1926: Dimanche sanglant à Colmar (Blutiger Sonntag)

Le 22 août 1926, les Autonomistes devaient se réunir pour un meeting à la salle des Catherinettes de Colmar (photo). Cette manifestation était autorisée par la préfecture. Police, gendarmerie et armée étaient chargées de maintenir le service d’ordre. Aucune surveillance de la gare d’où arrivaient de nombreux manifestants et groupes d’anciens combattants pro-français de fascistes et de royalistes armés venus pour casser de l’autonomiste. Toute l’après-midi a été remplie de violences.

Bilan : de nombreux blessés, onze arrestations, dont quatre condamnations d’autonomistes à cinq jours de prison avec sursit pour injure aux forces de l’ordre. Gustave Keppi aurait dit « Pfui les flics. Cela laisse supposer que les sept personnes libérées étaient des fascistes, sans doute grâce à l’intervention du préfet Gasser qui fait venir des casseurs, ou d’Alfred Wallach, président des engagés volontaires du Haut-Rhin. Wallach a fondé en 1928 le « Groupement alsacien d’entente nationale » chargé de lutter contre les Autonomistes.

Le Blutiger Sonntag de Colmar est répertorié parmi la dizaine de dimanches sanglants de par le monde. Il est totalement occulté par la France. Tout au plus peut-on lire : « le 26 août 1926, les autonomistes font le coup de poing contre les patriotes ».

Une réunion de protestation contre les sanctions dont furent frappés les signataires du « Heimatbund » devait avoir lieu hier à Colmar. A cette réunion devaient prendre part, outre le parti du Heimatbund, le parti populaire et le parti communiste.

Il était à prévoir que cette manifestation provoquerait une contre-manifestation et que par la suite de graves incidents seraient à craindre. Grâce au calme et au bon sens de nos populations, qui ne sont pas si révolutionnaires comme voudraient faire croire certains journaux, de graves incidents ont pu être évités. S’il y a et des violences et des provocations, il ne faut certes pas les mettre sur le compte de ces hommes pacifiques, accourus pour entendre des conférenciers et exprimer en toute liberté leur opinion. Mais donnons tout simplement le récit des événements.

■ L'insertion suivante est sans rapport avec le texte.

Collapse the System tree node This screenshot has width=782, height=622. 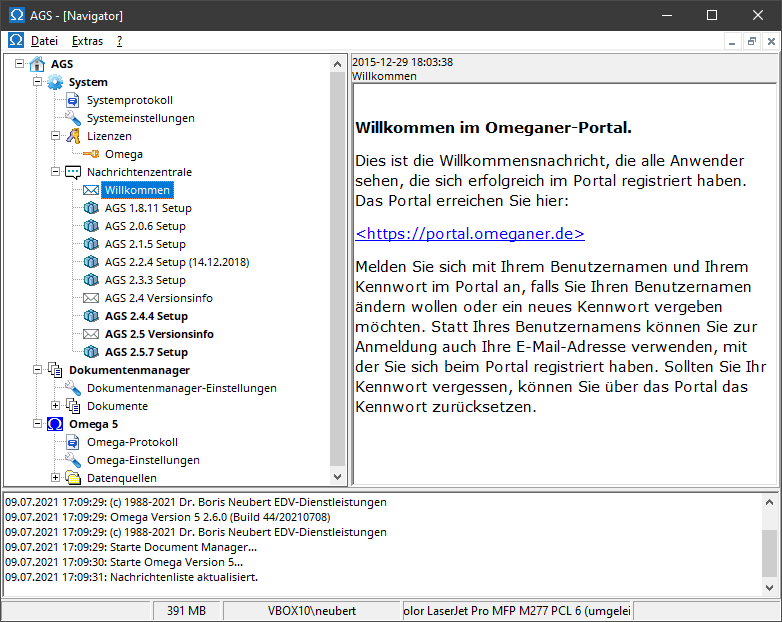coord(39,82)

La réunion était fixée pour deux heures et demie de l’après-midi. Le conseil municipal avait accordé dans ce but la salle des Catherinettes. Les autorités avaient permis la manifestation et en même temps avaient pris les mesures en mettant sur pied toute la gendarmerie et les agents de police. Toutes les troupes de la garnison étaient consignées.

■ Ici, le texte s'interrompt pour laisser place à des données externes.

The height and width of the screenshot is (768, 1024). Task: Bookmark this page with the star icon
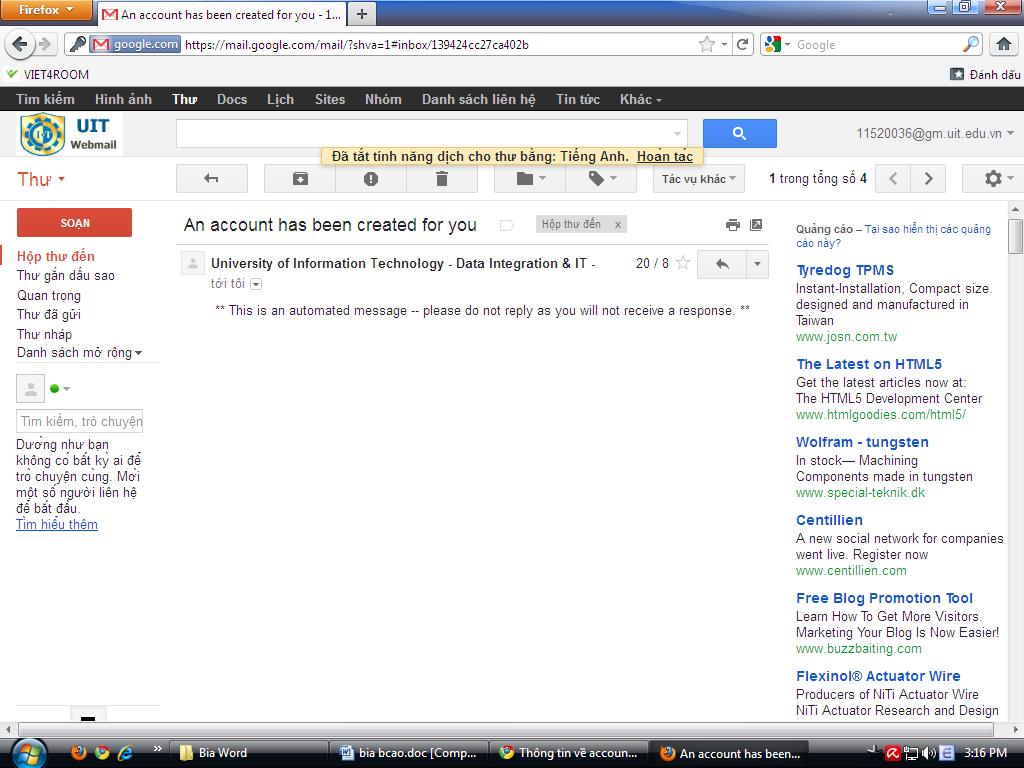(707, 44)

Vers une heure arriva avec l’express de Mulhouse un groupe de fascistes uni avec un groupe de royalistes, les deux partis antagonistes avaient voulu oublier pour un jour leurs querelles de famille.

A la sortie de la gare un voyageur isolé vint se trouver par hasard au milieu d’eux, et, fut aussitôt entouré, bousculé, frappé à coups de matraques. La personne en question était M le Dr Ricklin qui avait été reconnu. Un jeune homme témoin de cette scène peu galante, voulut protester, mais mal lui en prit : il fut assailli à son tour par une cinquantaine d’individus armés de nerfs de bœufs et de lanières de caoutchouc. Il se défendit dignement et, seule l’intervention d’un chef fasciste put le sauver de pires violences. Il était boche, disait-on. On dut constater par la suite qu’on avait à faire à un Mulhousien, venu à Colmar pour affaires privées et qui a eu la malchance de faire cette mauvaise rencontre. Des témoins ont fait noter l’absence complète en ce moment de la police qui n’ignorait pas cependant l’arrivée des fascistes et des royalistes.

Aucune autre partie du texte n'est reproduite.